Ce livre a la couleur du remord, jaune soleil, jaune sable, jaune pisse, il a son odeur, à la fois fade et aigre, tenace, sa consistance, gluante. Il distille à son lecteur un vague à l'âme poisseux. Une saudade, qui n'a pas la douceur et l'élégance de la saudade portugaise, une saudade plus âpre, plus désespérée, plus cinglante. Une saudade brésilienne, lancinante et obsédante, sincère, à mille lieux de tout réalisme magique sud-américain.

« Et me revoilà ici, dans les fils emmêlés qui relient le début à la fin »

Oseais revient dans sa ville natale au centre du Minas Gerais, là où il a grandi enfant avec ses parents, ses trois soeurs et son frère. La dernière fois qu'il est venu c'était lors de l'enterrement de leur mère il y a vingt ans, cette mère à qui il n'a jamais présenté sa femme et son enfant. Il n'a désormais plus rien, ni travail, ni maison, ni femme, ni enfant. Un raté, voilà comment il se voit, comment il s'estime être. Éreinté, le corps en décrépitude, au bout du rouleau, il erre durant six jours dans sa ville à la recherche de gens du passé, de souvenirs d'enfance, perclus de remords…et s'il était resté, comment serait sa vie aujourd'hui ?
« Remords » est le portrait d'un homme en errance, d'un homme malade, le portrait également d'une petite ville brésilienne avec ses vies précaires, ses arrangements médiocres, ses petits restaurants crasseux, ses hôtels miteux.

« La ville est laide, sale, pue la pisse.

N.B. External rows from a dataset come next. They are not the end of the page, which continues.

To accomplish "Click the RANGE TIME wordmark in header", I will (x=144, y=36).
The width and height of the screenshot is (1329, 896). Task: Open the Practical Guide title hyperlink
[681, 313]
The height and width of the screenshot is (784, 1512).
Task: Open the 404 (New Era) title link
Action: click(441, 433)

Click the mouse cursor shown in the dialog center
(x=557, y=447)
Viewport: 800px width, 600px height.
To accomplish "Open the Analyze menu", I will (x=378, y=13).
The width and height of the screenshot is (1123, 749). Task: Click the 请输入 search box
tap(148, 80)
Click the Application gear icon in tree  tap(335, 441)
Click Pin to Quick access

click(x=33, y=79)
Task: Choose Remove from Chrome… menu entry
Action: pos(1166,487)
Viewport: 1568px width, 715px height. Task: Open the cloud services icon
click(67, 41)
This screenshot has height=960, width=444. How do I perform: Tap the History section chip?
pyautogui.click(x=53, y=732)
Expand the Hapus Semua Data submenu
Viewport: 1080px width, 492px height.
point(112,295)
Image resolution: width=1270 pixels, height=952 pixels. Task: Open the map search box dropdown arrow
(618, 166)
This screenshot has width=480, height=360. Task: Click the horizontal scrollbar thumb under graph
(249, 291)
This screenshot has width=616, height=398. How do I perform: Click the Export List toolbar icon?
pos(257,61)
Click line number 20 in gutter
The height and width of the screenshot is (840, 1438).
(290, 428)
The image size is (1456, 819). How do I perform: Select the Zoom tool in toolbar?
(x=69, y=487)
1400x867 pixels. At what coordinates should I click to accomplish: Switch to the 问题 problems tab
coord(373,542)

Les ordures se répandent dans les caniveaux. Mendiants et camelots se disputent les passants. Dans les bistros, bars et restaurants, des téléviseurs allumés hypnotisent la clientèle ».

Une ambiance plombée renforcée par le style d'écriture très particulier de Luiz Raffato qui peut dérouter mais dans tous les cas ne laisse pas indifférent : Étonnantes ces phrases primesautières, lapidaires, très courtes, sèches qui s'enchainent jusqu'à l'asphyxie lorsque nous voyons Oseais accomplir spontanément les gestes du quotidien ; phrases qui deviennent plus construites, plus riches dès que les souvenirs affluent où dès qu'une rencontre se fait, qu'un dialogue s'instaure. C'est très intéressant, nous assistons à un réel antagonisme entre un présent en accéléré avant une fin que nous devinons proche, présent accentué par la mise en valeur de scènes répétitives - notamment de scènes urinaires, de scènes de toilettes, de scènes de repas abjects, comme si l'auteur voulait souligner à quel point manger (ou vomir), uriner, déféquer prenaient une bonne partie de notre temps, gestes primaires, souligner l'absurdité d'une vie dans ce qu'elle a de plus animal - ; et les souvenirs narrés de façon plus lente afin de mieux en extraire la substantifique moelle et toute l'humanité. La densité pour exprimer le quotidien indigne et la fluidité pour raviver ce qui fonde notre humanité : l'amitié, l'amour, la famille, l'enfance…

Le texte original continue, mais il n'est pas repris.